Drapeau pakistanais (Crédits : Nicolas Raymond, licence CC-BY 2.0), via Flickr.

Les trackers permettent d’investir dans des pays émergents peu accessibles. Exemple avec le Pakistan.

Par Régis Yancovici.

Drapeau pakistanais (Crédits : Nicolas Raymond, licence CC-BY 2.0), via Flickr.
Drapeau pakistanais (Crédits : Nicolas Raymond, licence CC-BY 2.0), via Flickr.

En tant que conseil en Investissement, proposer un actif (très) éloigné des radars de ses clients est attrayant car c’est la quasi-certitude d’alimenter leurs réflexions. Pour la plupart, le Pakistan n’est qu’un pays dangereux peuplé de terroristes, en conflit permanent avec son voisin indien.

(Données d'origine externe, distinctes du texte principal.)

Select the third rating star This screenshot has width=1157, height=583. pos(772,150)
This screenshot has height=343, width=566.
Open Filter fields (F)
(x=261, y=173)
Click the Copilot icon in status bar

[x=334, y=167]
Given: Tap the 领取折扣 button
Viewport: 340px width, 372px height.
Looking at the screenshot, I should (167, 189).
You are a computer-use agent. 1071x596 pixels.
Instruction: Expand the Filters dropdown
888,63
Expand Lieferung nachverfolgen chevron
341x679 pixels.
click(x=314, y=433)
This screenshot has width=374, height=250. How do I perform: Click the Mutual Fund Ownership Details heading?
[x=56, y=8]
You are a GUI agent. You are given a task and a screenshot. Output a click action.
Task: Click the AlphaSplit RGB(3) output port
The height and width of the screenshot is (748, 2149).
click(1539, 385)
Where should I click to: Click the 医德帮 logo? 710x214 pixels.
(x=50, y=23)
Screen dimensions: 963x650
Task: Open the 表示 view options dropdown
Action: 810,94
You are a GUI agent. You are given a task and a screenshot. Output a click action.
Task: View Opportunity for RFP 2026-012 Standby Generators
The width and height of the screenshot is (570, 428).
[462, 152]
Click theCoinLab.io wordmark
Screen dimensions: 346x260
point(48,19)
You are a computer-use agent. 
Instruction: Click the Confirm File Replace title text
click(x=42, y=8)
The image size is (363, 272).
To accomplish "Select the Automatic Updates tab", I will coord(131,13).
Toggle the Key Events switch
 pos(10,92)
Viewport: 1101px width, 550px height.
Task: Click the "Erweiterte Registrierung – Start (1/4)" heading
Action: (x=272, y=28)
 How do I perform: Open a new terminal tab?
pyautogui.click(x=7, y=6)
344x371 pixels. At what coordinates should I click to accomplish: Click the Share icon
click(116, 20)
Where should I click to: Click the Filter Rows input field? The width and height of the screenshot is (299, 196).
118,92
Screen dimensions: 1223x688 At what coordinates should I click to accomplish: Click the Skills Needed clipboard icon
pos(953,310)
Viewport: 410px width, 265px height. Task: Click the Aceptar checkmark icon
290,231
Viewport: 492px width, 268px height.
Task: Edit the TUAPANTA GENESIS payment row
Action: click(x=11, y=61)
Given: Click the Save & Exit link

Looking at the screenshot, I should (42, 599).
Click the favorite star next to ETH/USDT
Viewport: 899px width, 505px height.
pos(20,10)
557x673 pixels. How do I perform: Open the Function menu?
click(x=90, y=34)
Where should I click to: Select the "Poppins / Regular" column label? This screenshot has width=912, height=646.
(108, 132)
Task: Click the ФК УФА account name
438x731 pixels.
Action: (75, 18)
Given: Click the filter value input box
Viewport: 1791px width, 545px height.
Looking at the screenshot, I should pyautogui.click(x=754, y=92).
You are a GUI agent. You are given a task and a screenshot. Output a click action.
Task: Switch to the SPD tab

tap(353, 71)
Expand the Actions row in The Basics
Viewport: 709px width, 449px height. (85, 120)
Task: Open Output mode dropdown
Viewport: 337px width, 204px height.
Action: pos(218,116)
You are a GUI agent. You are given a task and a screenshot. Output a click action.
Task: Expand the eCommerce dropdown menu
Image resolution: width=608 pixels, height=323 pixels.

En octobre 2013, nous expliquions que cela pouvait être également une zone d’investissement diversifiante et attractive. Depuis, nos clients qui ont suivi notre recommandation ont pu engranger 63% en 18 mois sur l’ETF DB MSCI Pakistan. Nos allocations « EMERGENTS » et « CONTRARIAN » en ont pleinement bénéficié. Ce n’est sans doute pas fini.

Nous ne sommes pas les seuls à estimer la zone attractive. Le mois dernier, le Président chinois Xi Jinping, pour sa première visite officielle, a promis 46 milliards de dollars pour construire un corridor économique de 3 000 km entre les deux pays comprenant des routes, des voies de chemins de fer et des pipelines. Il s’agit du montant le plus important jamais engagé par la Chine dans un pays émergent. Les deux pays vont également coopérer dans la construction de centrales électriques afin de réduire les fréquentes coupures dans le pays, constituant un frein au développement économique. Un programme de privatisation est également largement souscrit par des investisseurs étrangers. L’ouverture du pays n’en est qu’à ses prémices.

Les fondamentaux de l’économie pakistanaise ont rarement été aussi florissants qu’aujourd’hui. À de nombreux égards, ils ressemblent à ceux de l’Inde. La croissance accélère grâce à un programme de libéralisation. Le FMI l’attend à 4.3% cette année et 4.7% en 2016. Moody’s vient de revoir sa perspective de crédit de stable à positif grâce à une réduction du déficit désormais à 4.7%.

La baisse du prix du pétrole a permis à l’inflation d’atteindre des niveaux inconnus, à 2.5% contre 8.5% il y a un an, donnant ainsi à la banque centrale une marge de manœuvre pour baisser ses taux courts. Ils sont encore à 8% mais le cycle de baisse est enclenché. Le price earning est inférieur à 9 (contre 17 pour l’inde) sur les résultats 2015, ce qui en fait un des marchés les moins chers au monde. Le seul accès européen est l’ETF DB MSCI Pakistan coté en Allemagne. Depuis quelques jours, les américains ont le leur : Global X MSCI Pakistan. L’intérêt pour le pays ne peut qu’en être plus marqué.

Concernant les préoccupations sécuritaires bien compréhensibles, notons que le nombre de tués du fait d’attaques terroristes a été de 1 781 en 2014, au plus bas depuis 7 ans.

Bien sûr, la volatilité est importante. En mars, le marché a baissé de 10% en quelques jours. La société de gestion américaine Everest Capital a dû vendre sa position de 70M$ pour couvrir des pertes sur le franc suisse.

À un stade du cycle où tous les principaux marchés ont vu leur valorisation se normaliser voire se tendre, il est attractif d’intégrer dans un portefeuille un actif sous-valorisé, avec une histoire à découvrir.